*Exercise*. From the records below, repeat the lines starting with the line that contains "The image size is (1199, 1080)." and going on through the line that contains "at that location.", and leave the pictures out of your answer.

*Information shown*.
+ + +
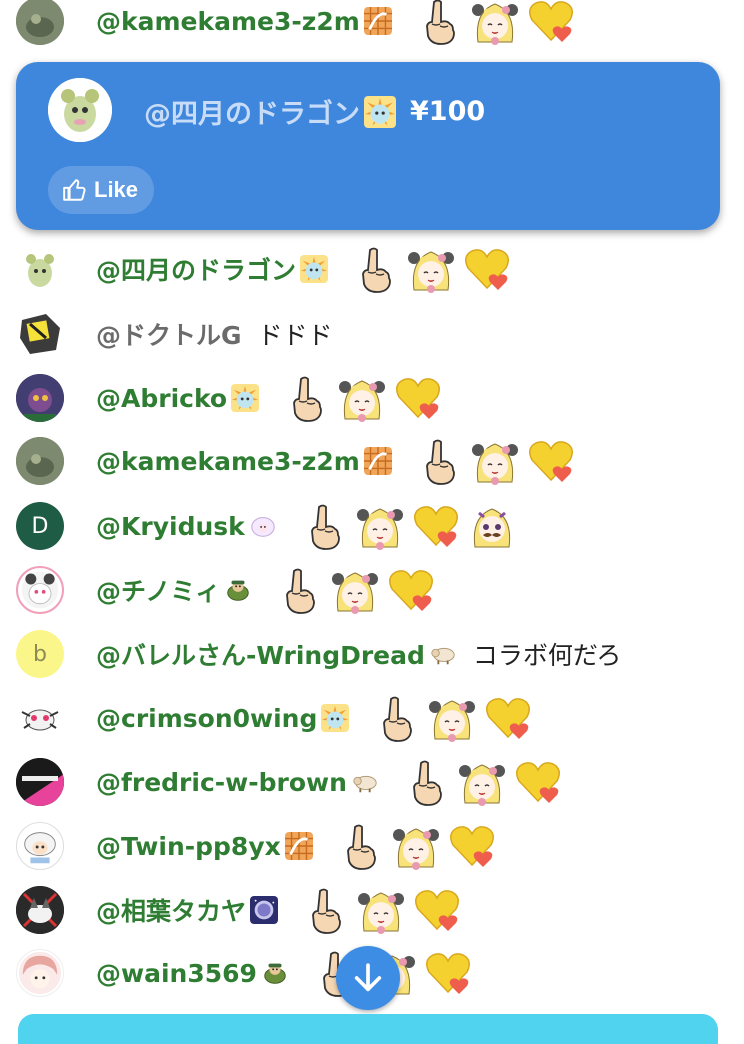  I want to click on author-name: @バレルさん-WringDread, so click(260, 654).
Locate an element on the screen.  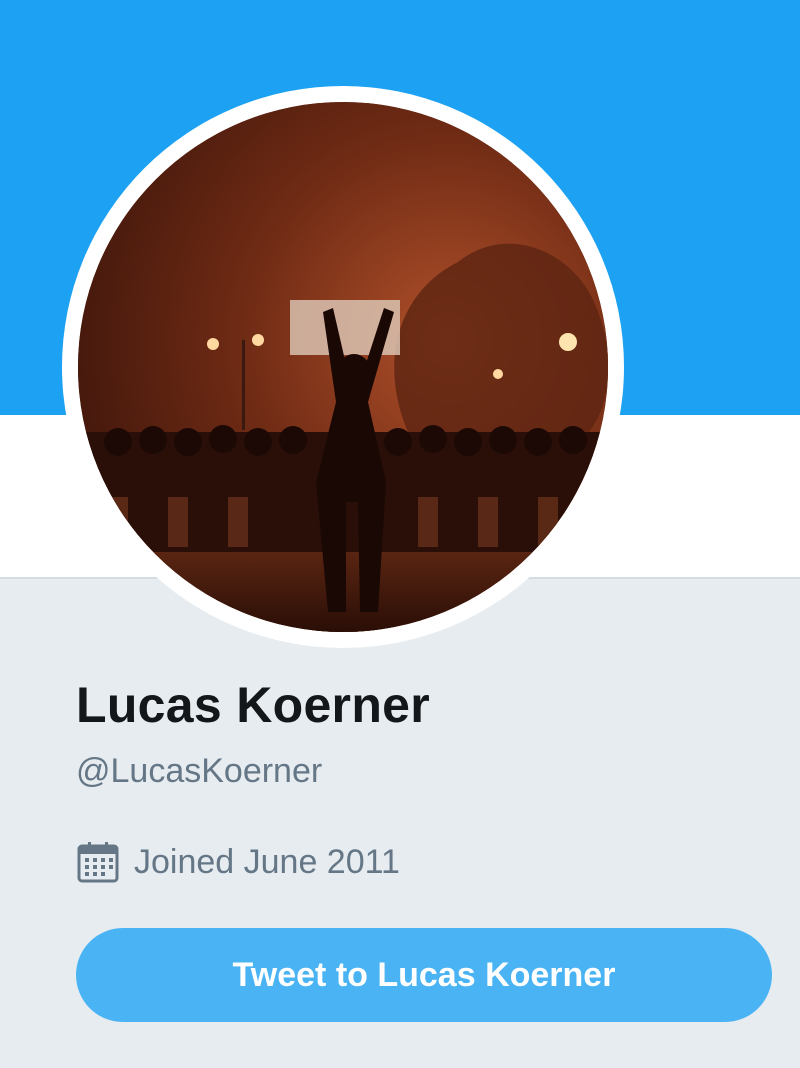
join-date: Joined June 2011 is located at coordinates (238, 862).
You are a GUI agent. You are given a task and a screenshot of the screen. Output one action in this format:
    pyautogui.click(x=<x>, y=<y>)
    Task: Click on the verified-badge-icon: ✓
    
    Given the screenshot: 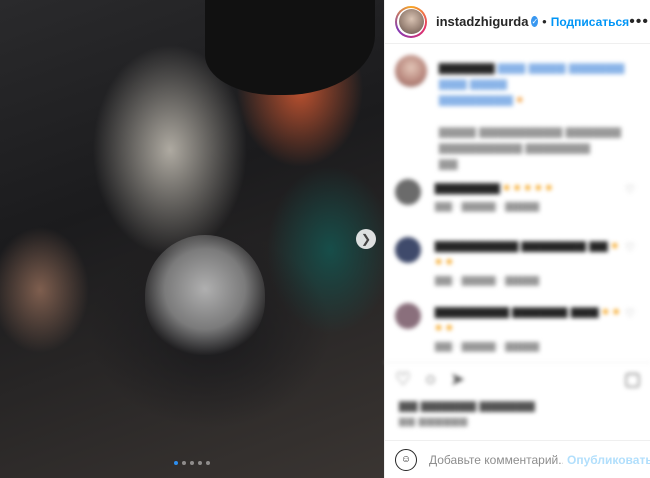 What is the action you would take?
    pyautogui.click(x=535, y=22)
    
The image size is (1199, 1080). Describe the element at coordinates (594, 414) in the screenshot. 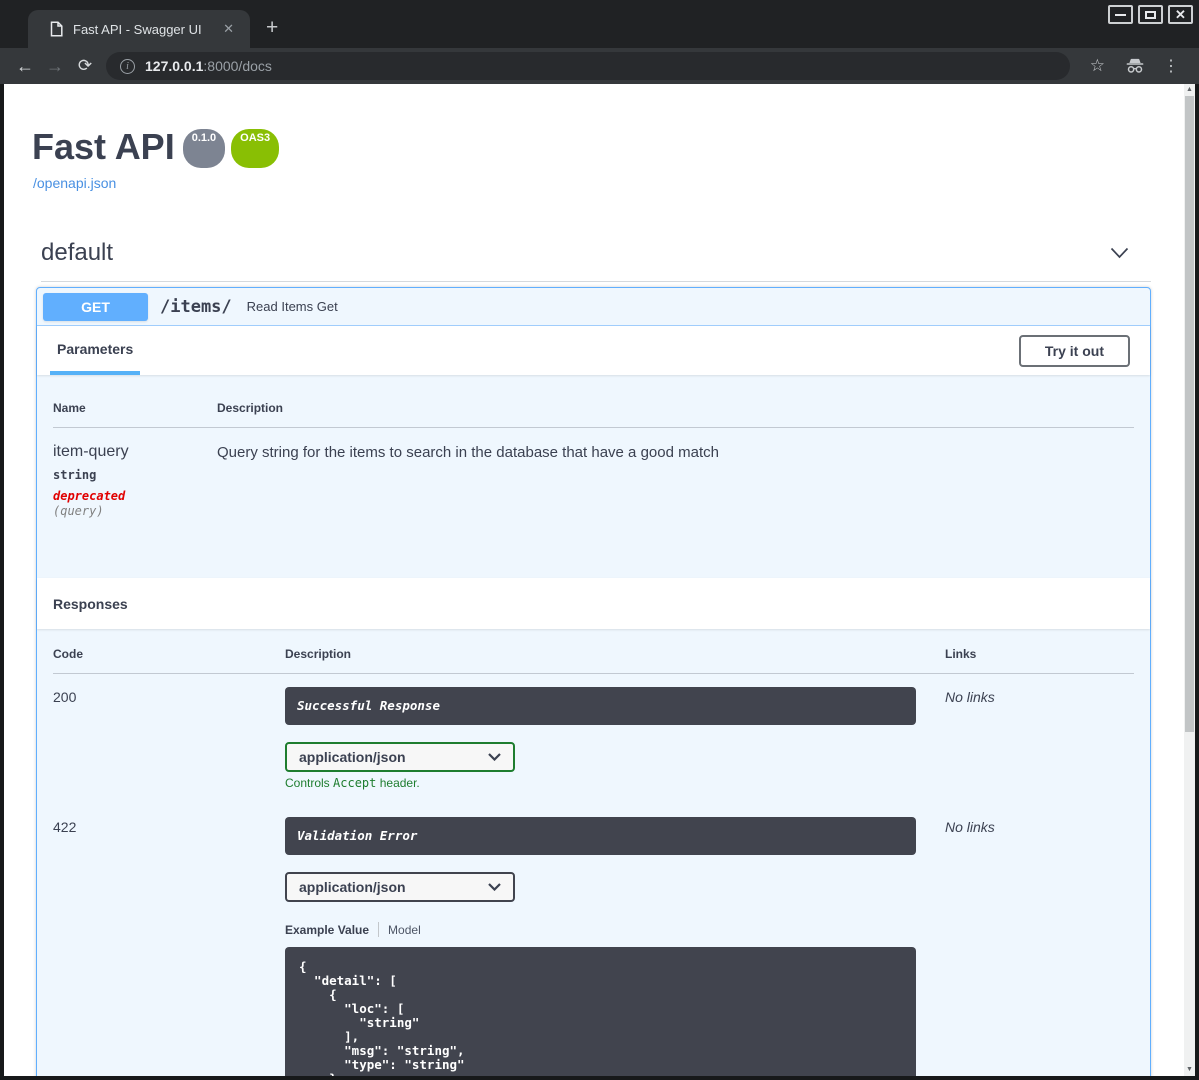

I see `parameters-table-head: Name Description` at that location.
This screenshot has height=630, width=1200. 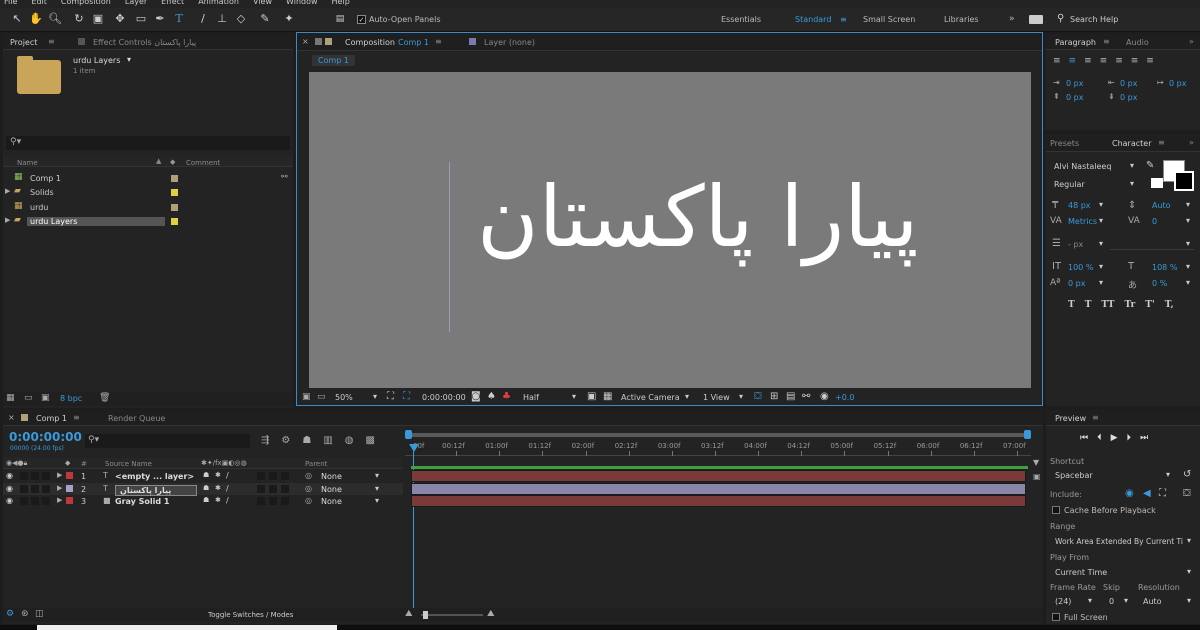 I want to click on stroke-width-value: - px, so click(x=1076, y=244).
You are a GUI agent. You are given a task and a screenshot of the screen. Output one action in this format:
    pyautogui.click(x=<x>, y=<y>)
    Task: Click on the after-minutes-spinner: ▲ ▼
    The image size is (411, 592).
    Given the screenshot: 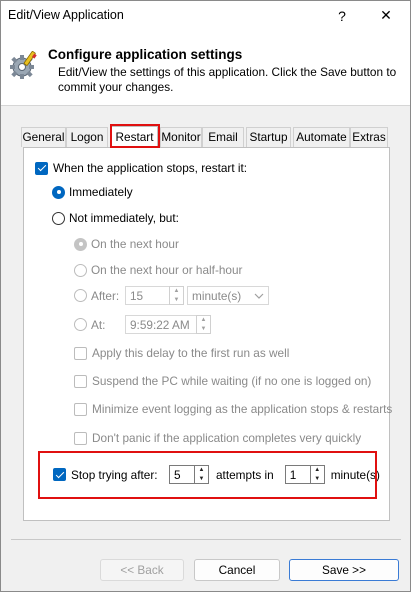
+ + +
*Output below*.
The image size is (1199, 1080). Describe the element at coordinates (594, 414) in the screenshot. 

I see `parameters-table-head: Name Description` at that location.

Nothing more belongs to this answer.